Vereinbarungen, die vor dem 1.12.2020 getroffen wurden und die von solchen Vorschriften des Wohnungseigentumsgesetzes abweichen, die durch das Wohnungseigentumsmodernisierungsgesetz vom 16.12.2020 (BGBl. I S. 2187) geändert wurden ("Altvereinbarungen"), stehen nach § 47 Satz 1 WEG der Anwendung dieser Vorschriften in der vom 1.12.2020 an geltenden Fassung nicht entgegen, soweit sich aus der Vereinbarung nicht ein anderer Wille ergibt. Ein solcher Wille ist in der Regel nach § 47 Satz 2 WEG nicht anzunehmen. Im Fall ist zu fragen, ob es einen entgegenstehenden Willen gibt. Das LG bejaht die Frage. Dies ist vertretbar. Mit der jüngeren Rechtsprechung des BGH dürfte das Gegenteil aber richtig sein. Denn der BGH meint, durch § 47 WEG komme der eindeutige Wille des Gesetzgebers zum Ausdruck, bei der Auslegung von Vereinbarungen im Zweifel dem neuen Recht zur Geltung zu verhelfen. Deshalb müssten auch Vereinbarungen, auf die § 47 WEG nicht anwendbar sei, auf der Grundlage der durch das WEMoG vorgegebenen Systematik verstanden werden. § 47 WEG sei für die Auslegung der Gedanke einer dynamischen Verweisung auf die jeweils aktuellen gesetzlichen Regelungen zu entnehmen. Im aktuellen Recht müsste sich Wohnungseigentümer K aber an den Kosten der Gemeinschaft der Wohnungseigentümer für die Prozessführung beteiligen.

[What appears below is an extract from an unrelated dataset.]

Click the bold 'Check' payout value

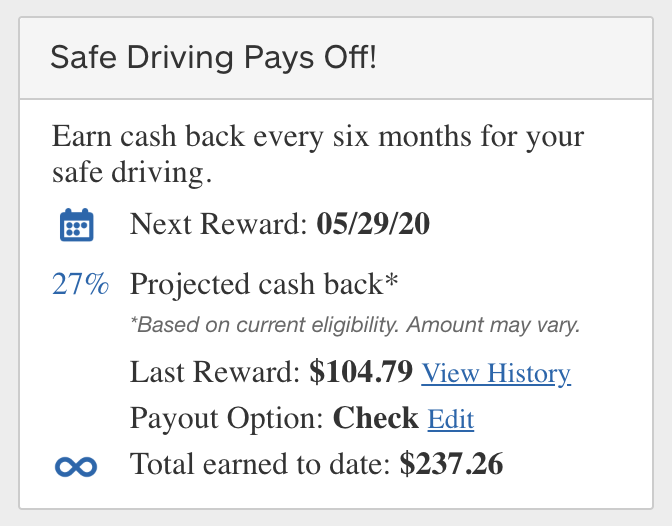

Was ist für die Verwaltung besonders wichtig?

Eine Verwaltung kann für die Wohnungseigentümer nicht verbindlich entscheiden, ob eine Altvereinbarung nach § 47 WEG noch anwendbar ist oder nicht. Diese Klärung kann auch ein Gutachten durch einen Rechtsanwalt oder eine Universität nicht endgültig herstellen. Wollen die Wohnungseigentümer eine rechtsverbindliche Klärung, bedarf es eines rechtskräftigen Urteils, welches den Inhalt der entsprechenden Regelung bestimmt. Bis zu dieser Klärung, die nicht unbedingt anzustreben ist, reicht es, wenn sich die Verwaltungen durch die Wohnungseigentümer anweisen lassen, wie sie das gemeinschaftliche Eigentum verwalten sollen. Hierzu ist den Eigentümern in einem ersten Schritt mitzuteilen, dass es in der Gemeinschaftsordnung eine Regelung gibt, die der jetzigen Gesetzeslage entgegensteht. Dann sollte den Wohnungseigentümern mitgeteilt werden, in welcher Weise diese Regelung verstanden werden könnte. Auf dieser Basis sind die Wohnungseigentümer dann in der Lage, der Verwaltung, möglicherweise auch auf deren Vorschlag, eine Weisung zu erteilen, ob sie ihrem Tun diese Vereinbarung zugrunde legen soll oder nicht.